◆ Aim of the task ◆
For this exercise, copy exactly only the lines from the one containing "The image size" to the final line of the material below, without the pictures.

◆ The input ◆
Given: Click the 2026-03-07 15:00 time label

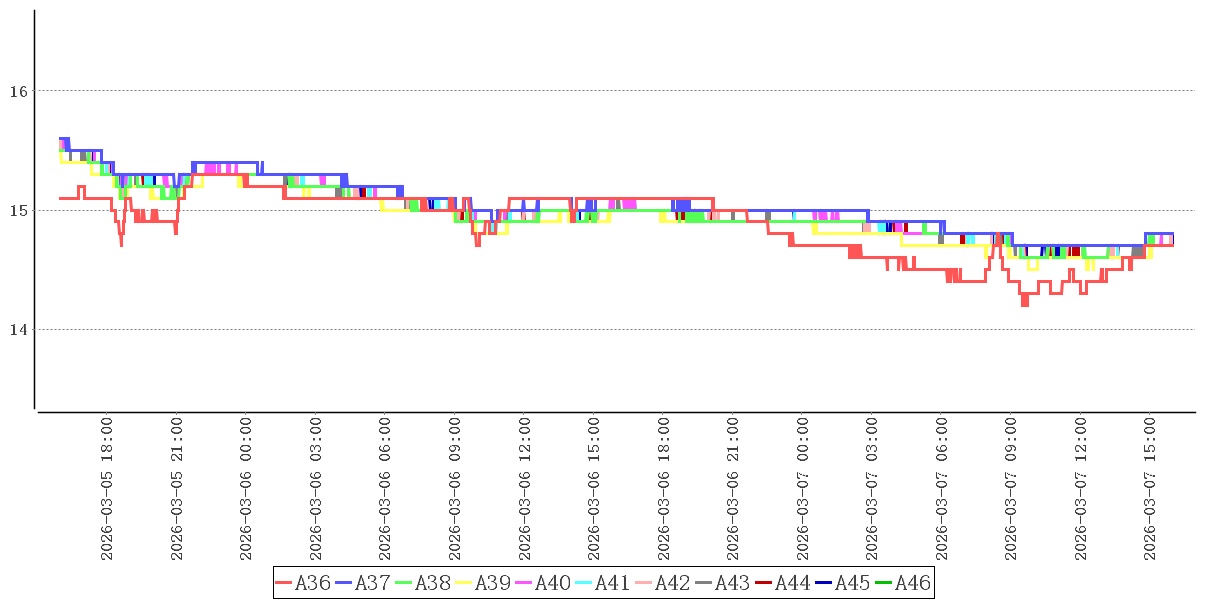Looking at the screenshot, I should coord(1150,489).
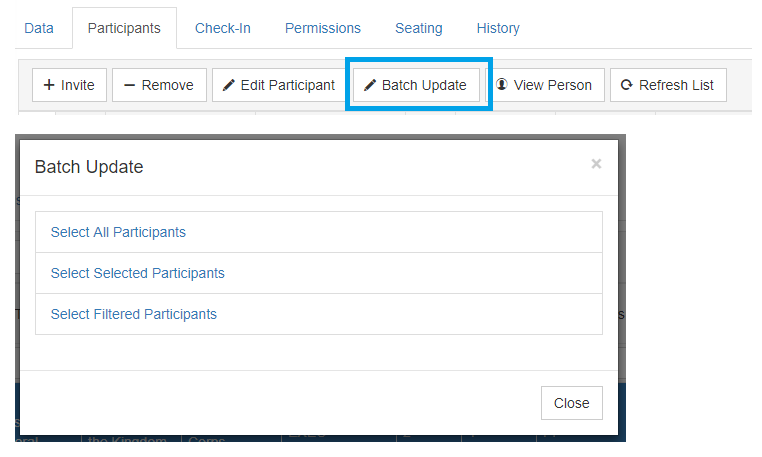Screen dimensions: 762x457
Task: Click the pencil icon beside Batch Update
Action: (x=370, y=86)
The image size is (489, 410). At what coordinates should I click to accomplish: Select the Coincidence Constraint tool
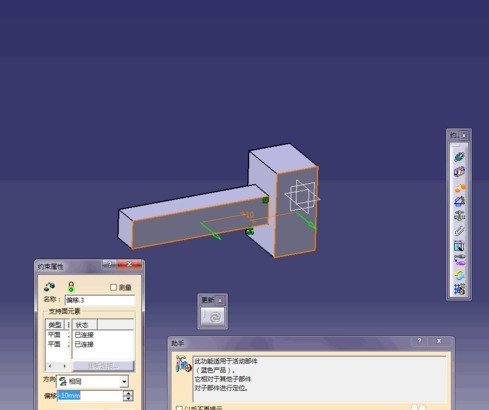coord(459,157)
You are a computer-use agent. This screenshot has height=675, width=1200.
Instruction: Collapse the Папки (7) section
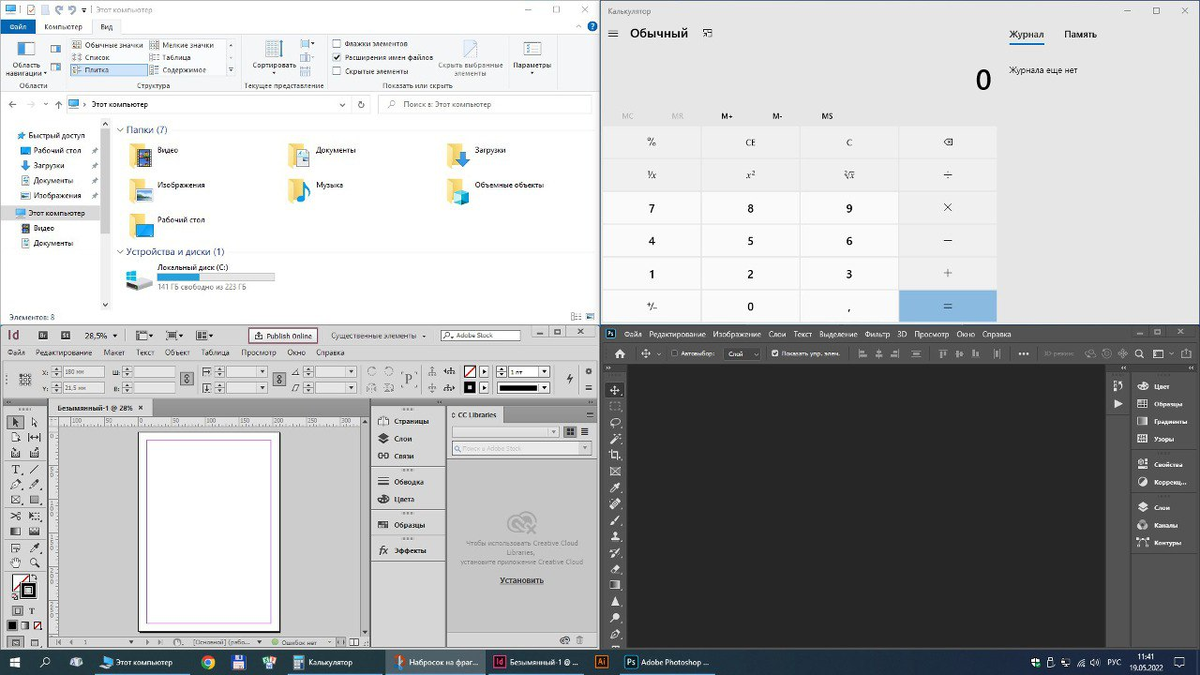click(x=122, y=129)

◆ Written answer ◆
The image size is (489, 410). At what coordinates should I click to accomplish: Select the Coincidence Constraint tool
coord(459,157)
You are a computer-use agent. This screenshot has height=675, width=1200.
Instruction: Collapse the Папки (7) section
click(x=122, y=129)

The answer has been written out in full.